▼

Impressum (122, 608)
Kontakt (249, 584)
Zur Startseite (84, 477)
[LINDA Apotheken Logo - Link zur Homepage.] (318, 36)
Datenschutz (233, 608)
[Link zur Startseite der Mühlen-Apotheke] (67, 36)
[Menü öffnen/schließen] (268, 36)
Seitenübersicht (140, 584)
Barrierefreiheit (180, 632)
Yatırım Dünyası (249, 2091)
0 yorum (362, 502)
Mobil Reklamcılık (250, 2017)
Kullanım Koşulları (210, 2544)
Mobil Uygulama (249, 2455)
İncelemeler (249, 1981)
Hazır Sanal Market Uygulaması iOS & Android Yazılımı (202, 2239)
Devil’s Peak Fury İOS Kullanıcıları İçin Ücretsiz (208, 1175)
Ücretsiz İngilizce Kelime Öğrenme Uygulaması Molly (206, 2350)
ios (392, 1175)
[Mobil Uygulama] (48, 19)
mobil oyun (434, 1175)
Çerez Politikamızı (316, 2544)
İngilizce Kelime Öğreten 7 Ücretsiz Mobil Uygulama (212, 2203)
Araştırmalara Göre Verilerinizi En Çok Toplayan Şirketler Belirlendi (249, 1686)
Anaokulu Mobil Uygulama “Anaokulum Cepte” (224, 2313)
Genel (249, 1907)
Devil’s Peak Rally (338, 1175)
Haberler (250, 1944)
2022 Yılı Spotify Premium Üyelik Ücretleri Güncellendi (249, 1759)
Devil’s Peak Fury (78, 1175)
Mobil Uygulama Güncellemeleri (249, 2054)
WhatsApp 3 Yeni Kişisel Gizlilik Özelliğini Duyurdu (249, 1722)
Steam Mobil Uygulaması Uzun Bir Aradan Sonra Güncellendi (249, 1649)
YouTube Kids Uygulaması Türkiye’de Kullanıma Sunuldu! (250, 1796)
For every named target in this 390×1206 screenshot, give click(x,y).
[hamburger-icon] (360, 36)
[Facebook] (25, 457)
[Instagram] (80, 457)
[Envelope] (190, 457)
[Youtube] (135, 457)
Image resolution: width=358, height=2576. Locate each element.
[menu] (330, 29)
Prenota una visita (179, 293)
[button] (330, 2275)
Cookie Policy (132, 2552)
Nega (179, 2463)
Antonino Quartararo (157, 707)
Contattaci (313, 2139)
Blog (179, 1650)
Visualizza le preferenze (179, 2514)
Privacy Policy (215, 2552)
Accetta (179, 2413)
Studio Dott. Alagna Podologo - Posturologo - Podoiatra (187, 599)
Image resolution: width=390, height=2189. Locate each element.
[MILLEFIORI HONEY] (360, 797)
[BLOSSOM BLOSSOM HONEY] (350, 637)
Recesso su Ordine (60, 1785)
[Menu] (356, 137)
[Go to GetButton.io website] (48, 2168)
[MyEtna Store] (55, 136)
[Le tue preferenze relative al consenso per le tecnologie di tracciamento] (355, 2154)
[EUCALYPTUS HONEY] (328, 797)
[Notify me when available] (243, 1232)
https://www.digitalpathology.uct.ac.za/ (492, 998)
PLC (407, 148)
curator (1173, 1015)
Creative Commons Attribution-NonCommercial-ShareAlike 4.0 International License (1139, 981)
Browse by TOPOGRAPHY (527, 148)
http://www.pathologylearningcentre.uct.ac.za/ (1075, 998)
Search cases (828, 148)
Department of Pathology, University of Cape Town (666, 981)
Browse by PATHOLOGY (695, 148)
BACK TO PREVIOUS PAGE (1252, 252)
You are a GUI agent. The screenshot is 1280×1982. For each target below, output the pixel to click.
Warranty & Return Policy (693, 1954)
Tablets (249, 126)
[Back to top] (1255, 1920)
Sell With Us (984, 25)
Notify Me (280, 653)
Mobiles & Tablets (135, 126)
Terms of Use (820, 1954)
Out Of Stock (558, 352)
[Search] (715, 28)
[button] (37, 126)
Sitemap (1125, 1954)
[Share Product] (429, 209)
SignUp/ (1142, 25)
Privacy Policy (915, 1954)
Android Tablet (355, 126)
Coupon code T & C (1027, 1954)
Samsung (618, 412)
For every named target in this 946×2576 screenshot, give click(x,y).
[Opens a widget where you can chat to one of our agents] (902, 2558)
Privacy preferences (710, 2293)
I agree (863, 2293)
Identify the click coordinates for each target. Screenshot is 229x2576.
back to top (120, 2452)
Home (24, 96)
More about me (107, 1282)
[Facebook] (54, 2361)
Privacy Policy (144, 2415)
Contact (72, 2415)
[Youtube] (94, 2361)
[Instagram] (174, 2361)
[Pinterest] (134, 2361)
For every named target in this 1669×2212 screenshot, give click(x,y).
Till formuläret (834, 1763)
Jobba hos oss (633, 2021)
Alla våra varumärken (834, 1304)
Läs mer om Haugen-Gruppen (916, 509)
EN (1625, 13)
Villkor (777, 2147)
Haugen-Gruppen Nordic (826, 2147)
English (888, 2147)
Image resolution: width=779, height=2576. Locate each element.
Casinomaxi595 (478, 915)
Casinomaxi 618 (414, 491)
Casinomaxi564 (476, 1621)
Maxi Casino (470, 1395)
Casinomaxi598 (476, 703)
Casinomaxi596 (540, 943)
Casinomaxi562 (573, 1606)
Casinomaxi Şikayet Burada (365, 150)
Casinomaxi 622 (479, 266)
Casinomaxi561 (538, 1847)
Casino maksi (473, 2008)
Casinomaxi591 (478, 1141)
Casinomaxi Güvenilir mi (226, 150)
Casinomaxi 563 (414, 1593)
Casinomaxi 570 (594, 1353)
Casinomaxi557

▲

# TRY IT
Count how many lines in the entries above hold the word "Link". Give that number by itself.

# EXERCISE ANSWER
2